Fascinée par ce spectacle, la chercheuse photographie. Et se retrouve assez vite avec un matériel visuel consistant. Ayant l’habitude d’utiliser la bande dessinée comme support pédagogique dans ses cours, l’idée lui vient de créer un discours de recherche dans une forme totalement nouvelle en partant de ces images. Ce travail aboutit à une BD publiée le 30 juin dans la revue Politics and Space (EPC 2020, Vol. 38(5) 771-794), une revue classée parmi les 15 meilleures en géographie et en administration publique. À la connaissance de la chercheuse, c’est probablement la première fois qu’une bande dessinée est ainsi publiée dans une revue scientifique de géographie.

«Le support visuel m’a permis de construire un récit offrant différents niveaux de lecture, explique Juliet Fall. L’article a énormément circulé, auprès de mes collègues et de mes proches. Je reçois des messages de personnes très diverses hors du milieu académique qui se disent passionnées et interpellées par le sujet. Je n’aurais jamais eu ce type de réaction avec un article scientifique standard, beaucoup plus linéaire. Je n’ai pas le sentiment d’avoir simplifié mon propos, mais je crois qu’il est accessible en raison de sa forme qui offre plusieurs lectures possibles. C’est intéressant. Cela signifie que l’on peut produire des objets de recherche qui ne sont pas de la vulgarisation mais qui peuvent se lire de différentes manières.»

Dans ce travail, la géographe aborde, par exemple, des thématiques de la géographie féministe qui lui permettent de contextualiser l’évocation incessante de l’espace domestique et de la nation à l’image de ce foyer, où l’on se sent protégé parmi ses proches. «Cette symbolique était renforcée par les affiches omniprésentes dans les lieux publics: l’incitation à rester chez soi. J’ai photographié un panneau sur l’autoroute qui indiquait non pas «Entrée en France difficile», mais «Sortie restreinte». On nous enfermait pour nous protéger.
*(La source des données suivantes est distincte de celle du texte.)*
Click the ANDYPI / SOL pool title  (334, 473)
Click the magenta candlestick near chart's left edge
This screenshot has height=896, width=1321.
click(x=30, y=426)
C’est une idée assez étonnante que j’ai reprise pour le titre de la BD, Fenced In, qu’on pourrait traduire par "enclôturés". La prison n’est pas loin.»

En se mettant elle-même en scène dans son récit, l’auteure apporte également une perspective intimiste à sa réflexion. Qu’en est-il des frontières entre les personnes et les corps dans un espace public où l’on avance masqué-es et où les poignées de main et les embrassades sont proscrites? «Cela pose des questions géographiques fondamentales. Avec le confinement, nous avons été rendu-es attentifs et attentives à nos rapports à l’espace dans nos relations interpersonnelles – la distance sociale –, et dans nos déplacements ainsi que nos voyages.»